◆ **TASK ITEM**
Exactly the lines from the one containing "The width and" through the end of the listing must make up the answer, with no pictures included.

◆ **INFORMATION GIVEN**

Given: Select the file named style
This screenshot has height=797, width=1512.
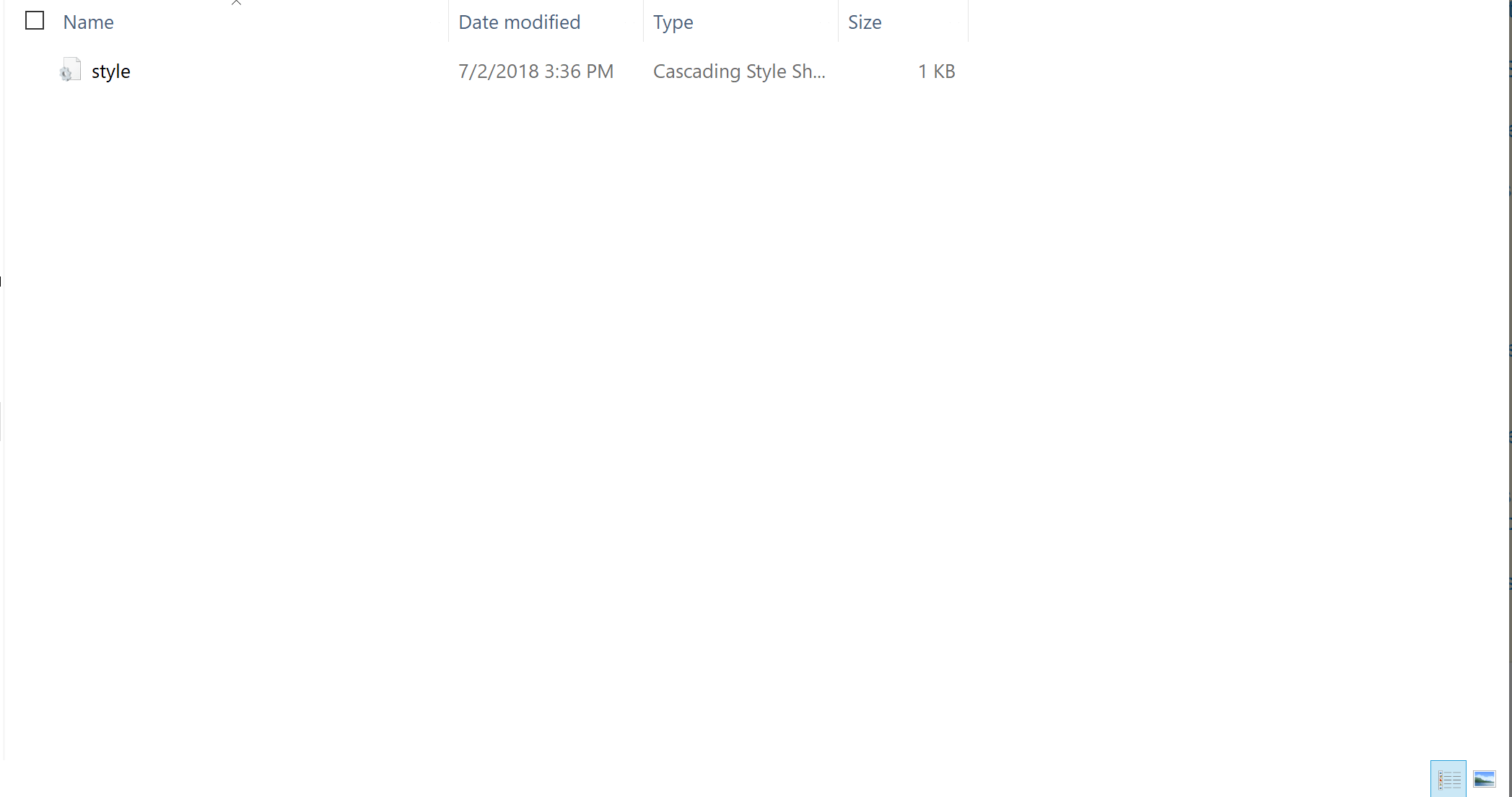Looking at the screenshot, I should click(x=111, y=71).
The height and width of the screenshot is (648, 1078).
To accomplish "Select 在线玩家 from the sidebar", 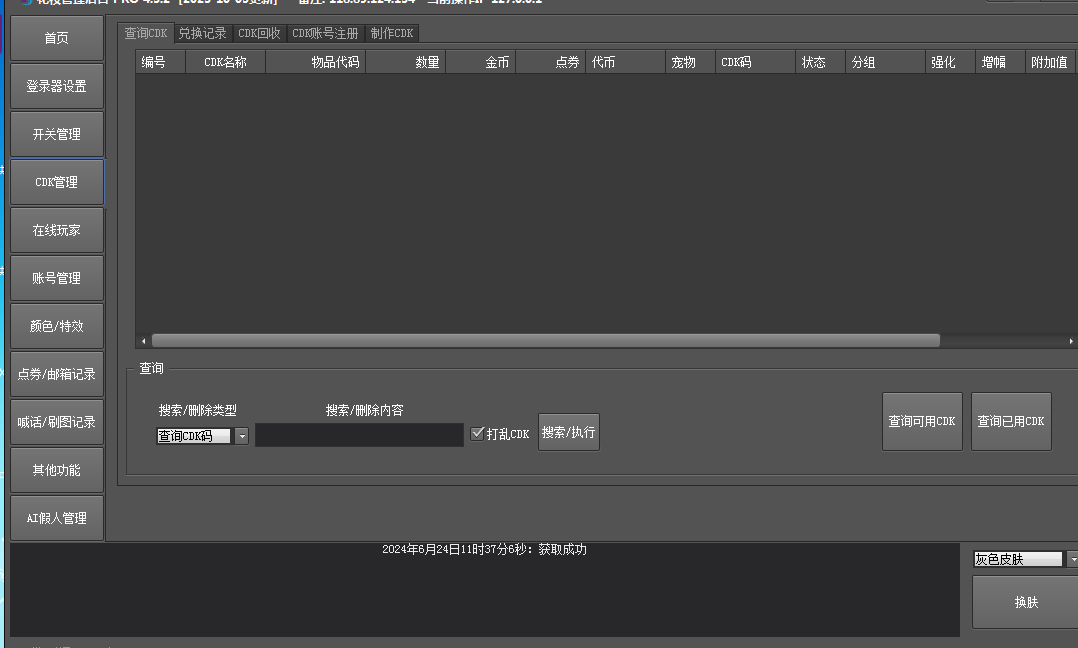I will [x=57, y=230].
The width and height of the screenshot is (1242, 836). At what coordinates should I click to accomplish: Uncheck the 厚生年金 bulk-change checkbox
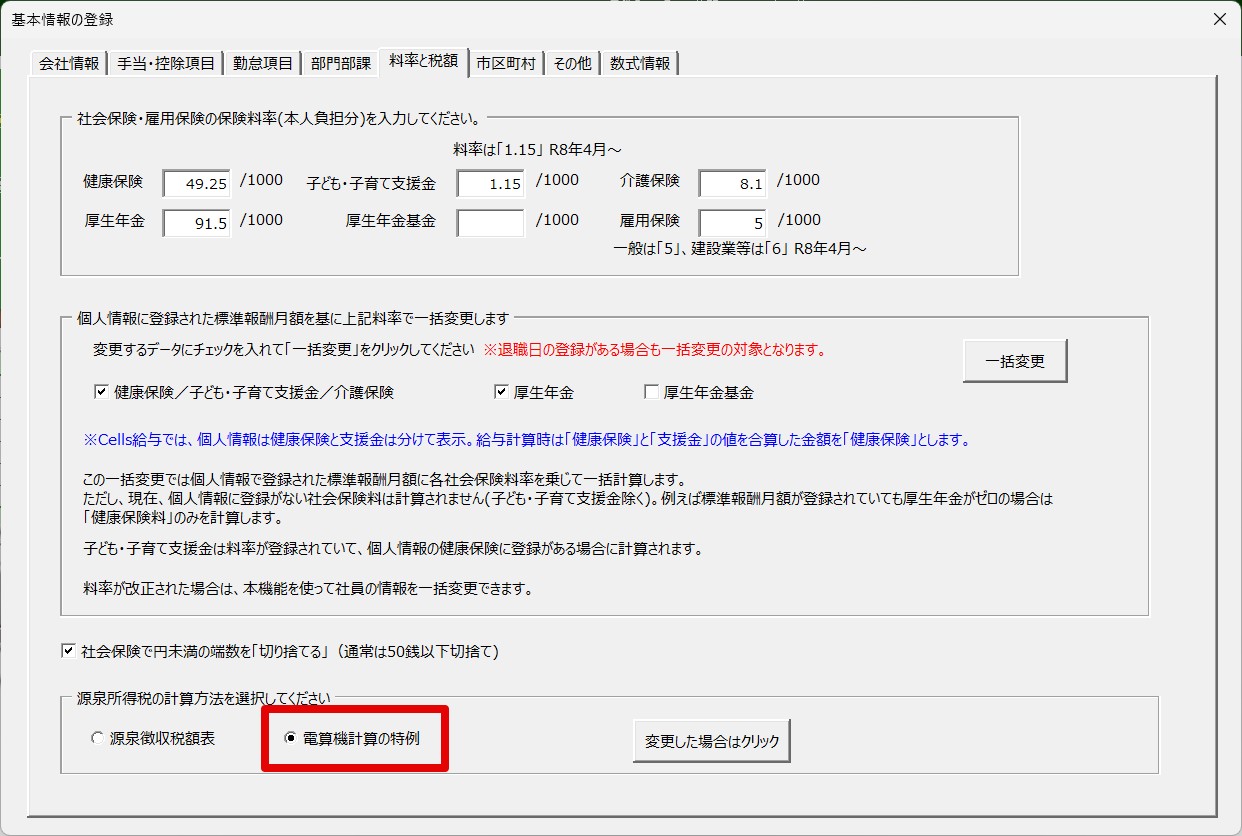(502, 393)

◆ **EXERCISE RESULT**
The width and height of the screenshot is (1242, 836). At what coordinates should I click to accomplish: Uncheck the 厚生年金 bulk-change checkbox
(502, 393)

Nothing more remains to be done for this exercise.